*** Input data ***
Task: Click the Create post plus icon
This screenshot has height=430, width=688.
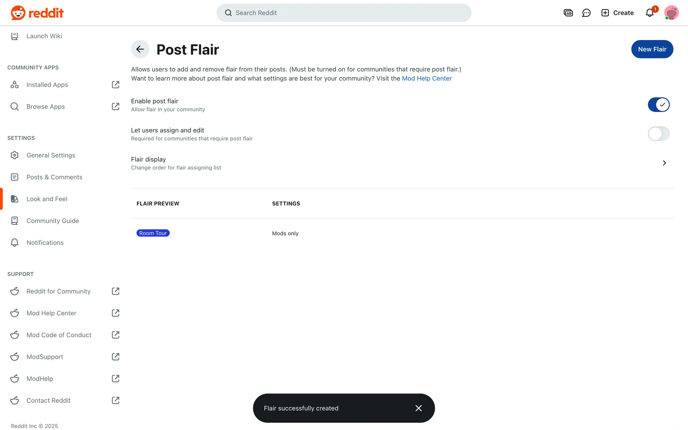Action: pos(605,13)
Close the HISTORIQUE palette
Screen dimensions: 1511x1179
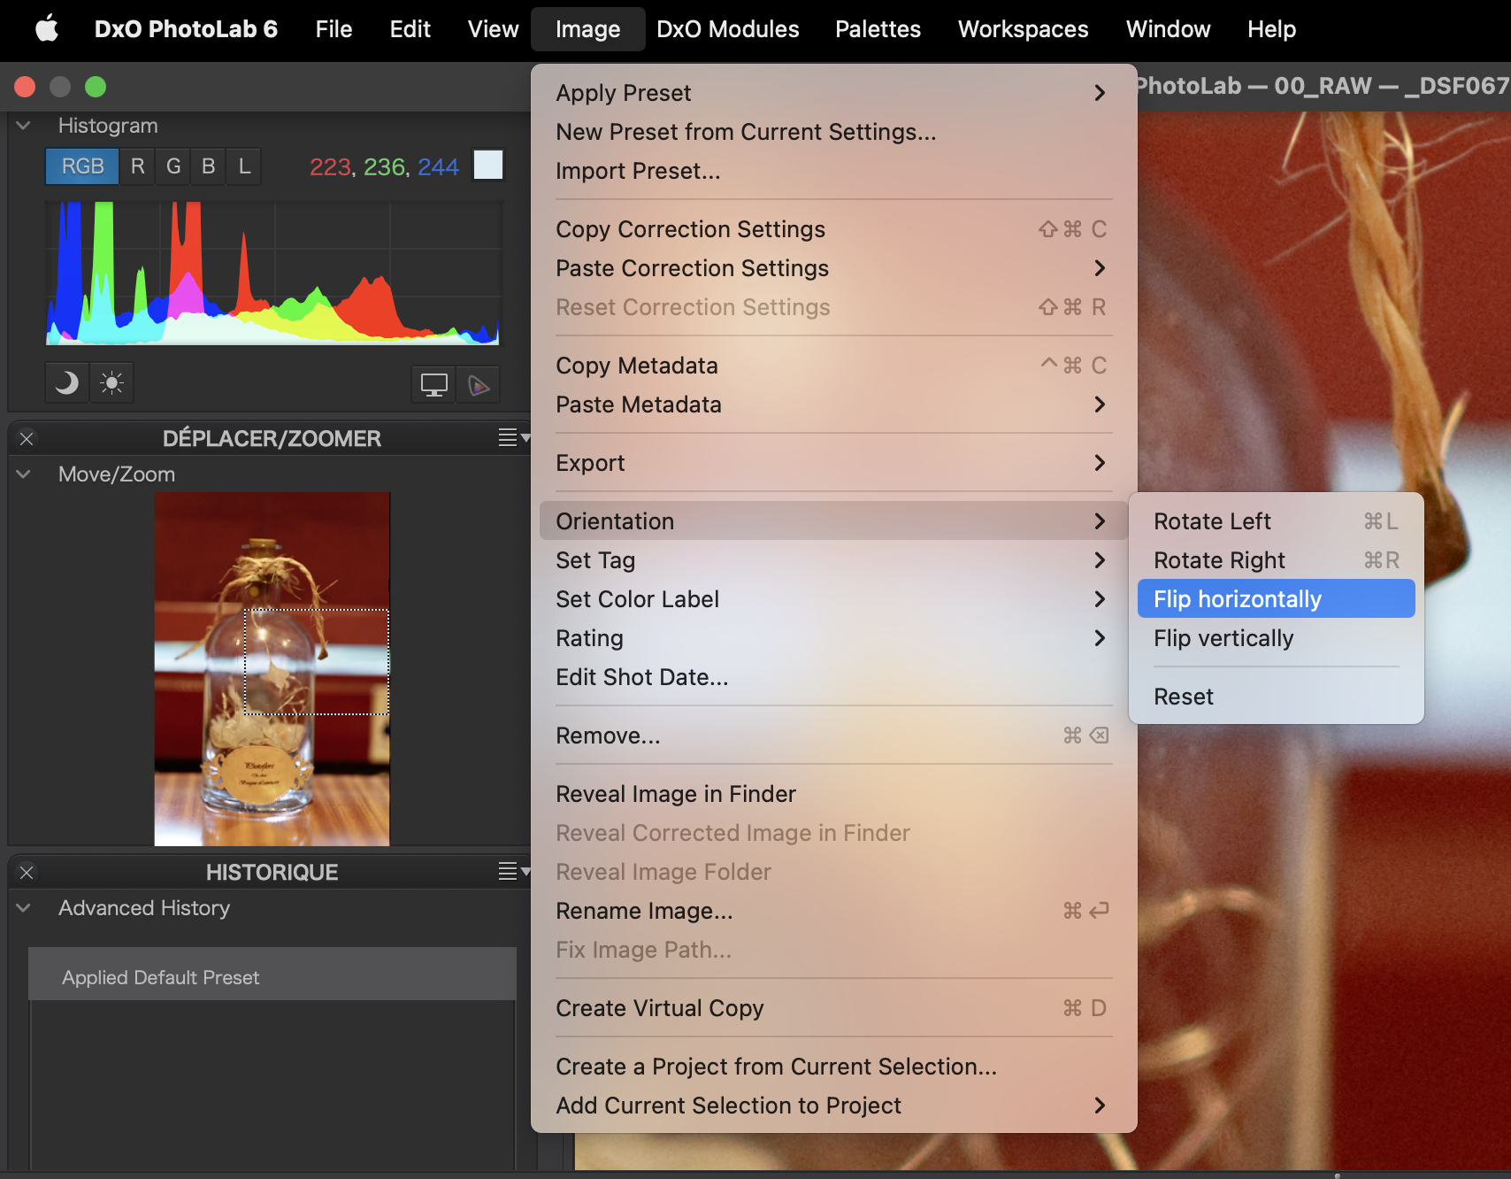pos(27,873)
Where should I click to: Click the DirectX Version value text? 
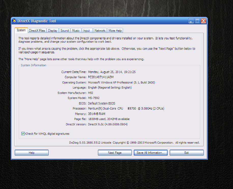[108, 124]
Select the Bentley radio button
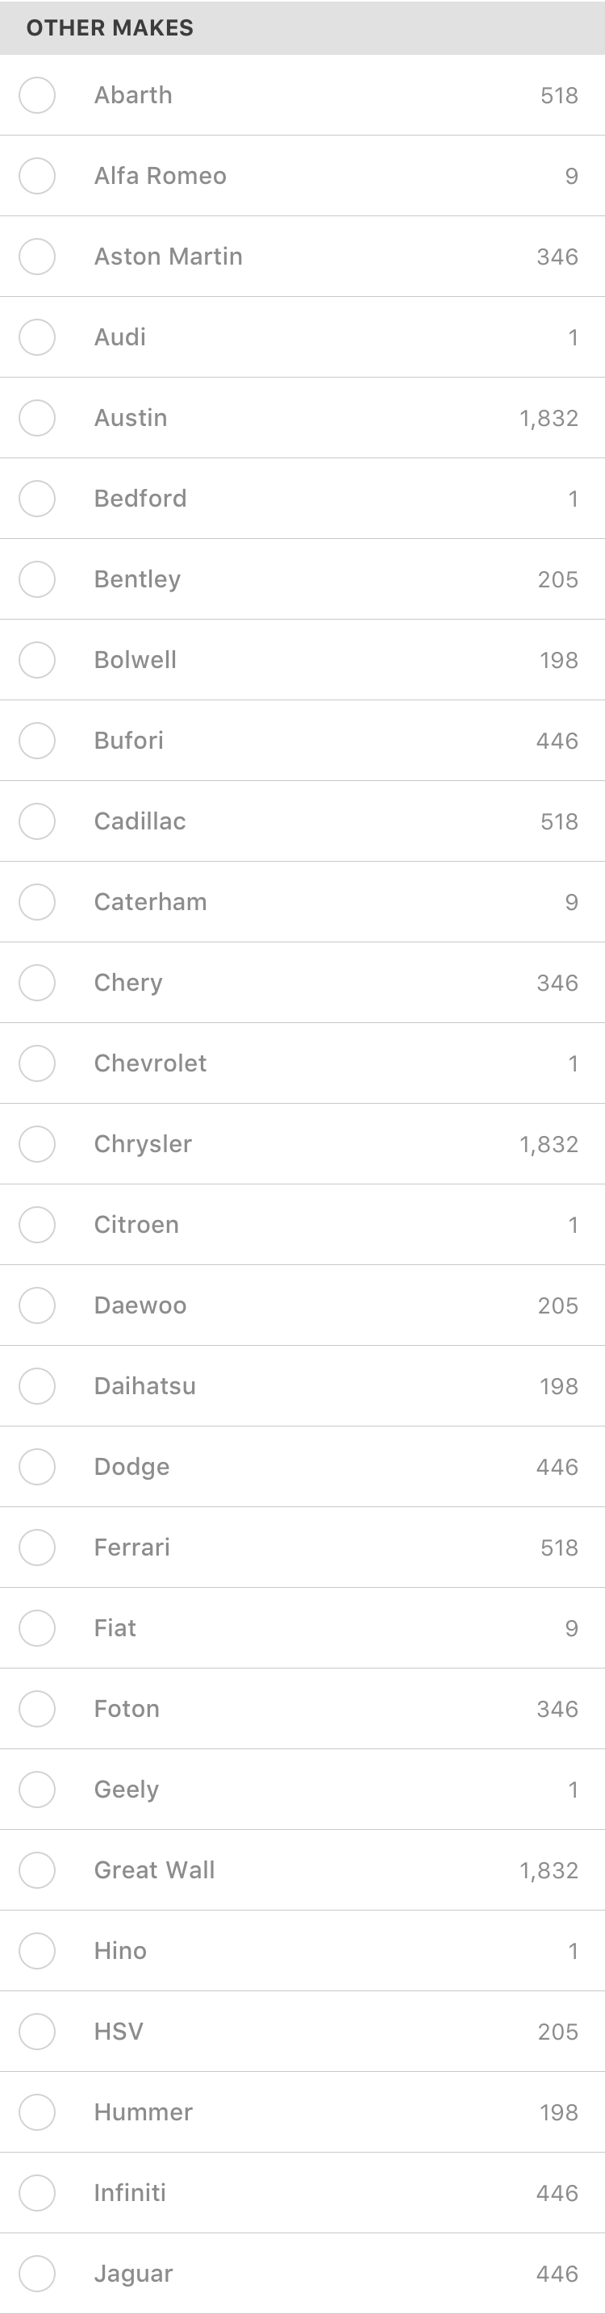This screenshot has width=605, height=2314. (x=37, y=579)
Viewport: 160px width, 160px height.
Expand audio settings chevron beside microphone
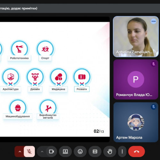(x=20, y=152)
***
*** Input data ***
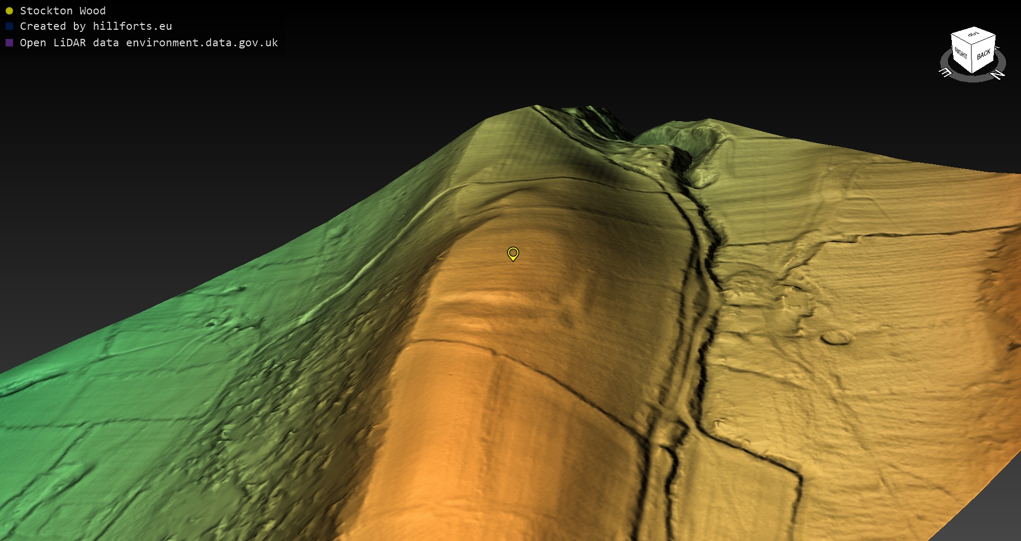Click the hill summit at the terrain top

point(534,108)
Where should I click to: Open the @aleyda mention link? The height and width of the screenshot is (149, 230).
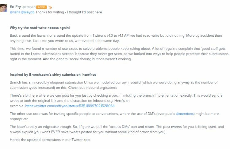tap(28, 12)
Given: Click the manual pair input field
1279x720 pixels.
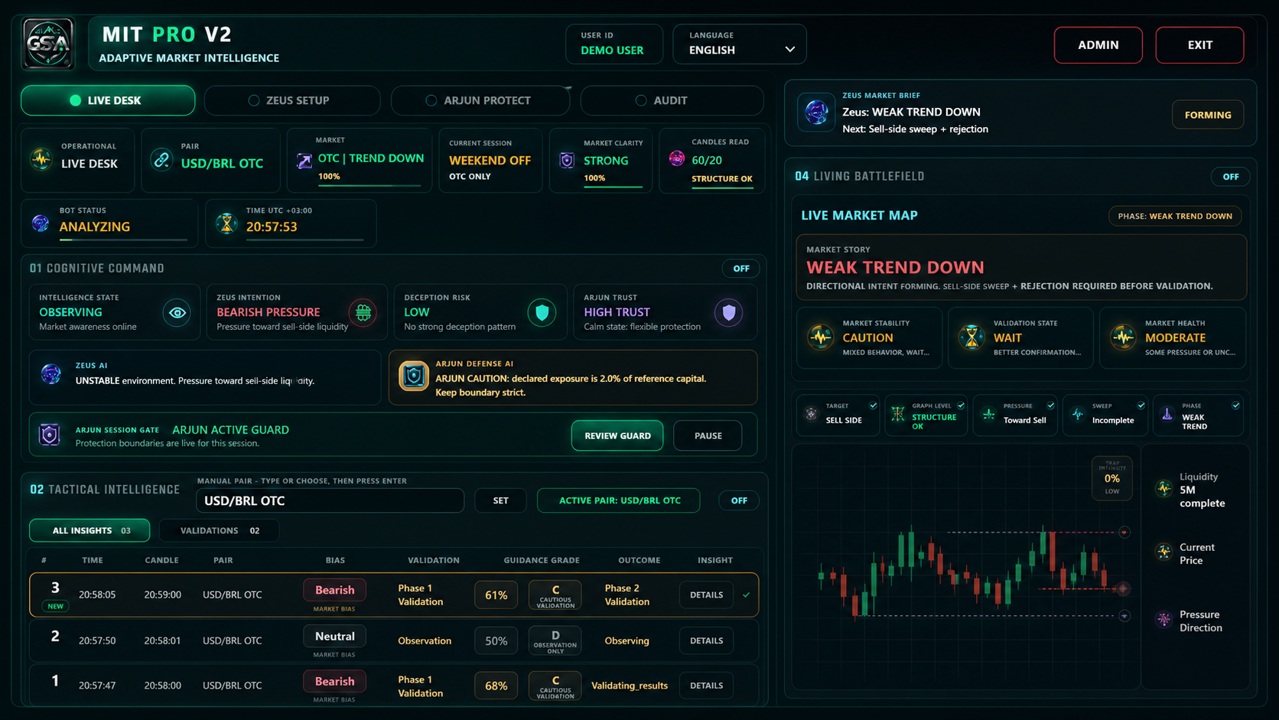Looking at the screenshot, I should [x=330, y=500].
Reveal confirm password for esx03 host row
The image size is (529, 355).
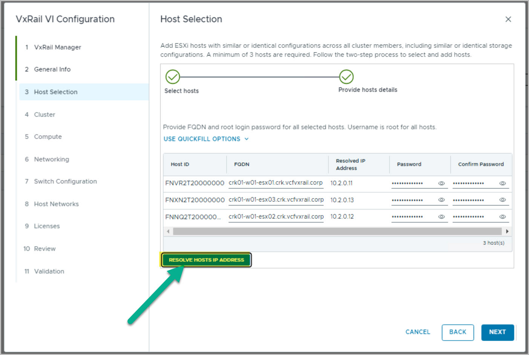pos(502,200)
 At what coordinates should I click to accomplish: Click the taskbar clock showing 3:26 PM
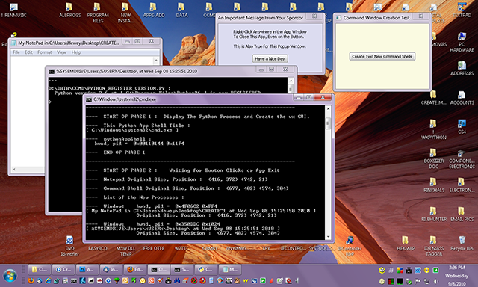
***
### Work instructions
Starting at the line above that holds "The image size is (529, 355).", return each line up to and including the one that holds "At what coordinates", exactly as written, minus any pictures.

### Result of the exercise
The image size is (529, 355).
pos(502,200)
 At what coordinates should I click to accomplish: Click the taskbar clock showing 3:26 PM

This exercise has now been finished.